- DVD Cover
- Directed by: S. Jai Shankar
- Written by: S. Jai Shankar Thambi Ramaiah (dialogues)
- Starring: Appukutty; Thambi Ramaiah; Swati;
- Cinematography: Agu Ajmal
- Edited by: C. S. Prem
- Music by: Udhayan
- Production companies: Suji Pictures Rathna Cinemas
- Release date: 7 September 2012;
- Country: India
- Language: Tamil

= Mannaru =

2012 Indian Tamil-language film by Jai Shankar

Mannaru is a 2012 Indian Tamil-language drama film written and directed by S. Jai Shankar and starring Appukutty, Thambi Ramaiah, and Swathi.

== Soundtrack ==
The music was composed by Udhayan.

| No. | Title | Singer(s) | Length |
|---|---|---|---|
| 1. | "Dappa Dappa" | Kampadi Amali, Vaigai Kovith, Vaigai Selvi, Krishnaraj |  |
| 2. | "Do Do Dubai" | Udhayan |  |
| 3. | "Dubu Dubu Dubaayie" | Bavan |  |
| 4. | "Ingu Ethvum Sariyila" | Velmurugan |  |
| 5. | "Ooraiyellam Kaaval" | S. P. Sailaja, Krishnaraj |  |

== Reception ==
A critic from The Times of India gave the film 2/5 and criticised the subplot and numerous flashbacks. A critic from News18 wrote that "The highlight is Jai Shankar's sincere attempt to stay away from the clich's. The film begins on a sweet note and proceeds the same way all through".

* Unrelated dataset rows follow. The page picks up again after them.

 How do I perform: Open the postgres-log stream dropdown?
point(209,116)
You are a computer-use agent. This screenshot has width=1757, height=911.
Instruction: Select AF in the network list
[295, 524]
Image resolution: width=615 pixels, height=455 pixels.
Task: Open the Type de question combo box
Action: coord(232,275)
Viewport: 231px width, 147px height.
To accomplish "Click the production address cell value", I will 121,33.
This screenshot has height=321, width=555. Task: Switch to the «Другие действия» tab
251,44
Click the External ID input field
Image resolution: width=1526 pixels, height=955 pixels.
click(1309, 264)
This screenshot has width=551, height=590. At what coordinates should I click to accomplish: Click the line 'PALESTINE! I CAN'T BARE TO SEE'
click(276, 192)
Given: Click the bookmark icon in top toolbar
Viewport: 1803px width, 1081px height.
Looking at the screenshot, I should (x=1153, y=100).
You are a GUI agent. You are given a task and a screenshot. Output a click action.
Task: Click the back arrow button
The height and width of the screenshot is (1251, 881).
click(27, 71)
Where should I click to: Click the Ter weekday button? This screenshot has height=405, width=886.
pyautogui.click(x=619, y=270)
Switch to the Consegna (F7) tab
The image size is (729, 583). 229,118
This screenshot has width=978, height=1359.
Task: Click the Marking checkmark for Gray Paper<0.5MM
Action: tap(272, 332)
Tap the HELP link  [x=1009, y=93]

A critic from Sify wrote that "Once again Appukutty goes through the village simpleton act which he does with consummate ease, in a film which has no story or script". A critic from Maalai Malar praised the film, but called the concept old. A critic from Dinamalar called the film average, but praised Appukutty's performance.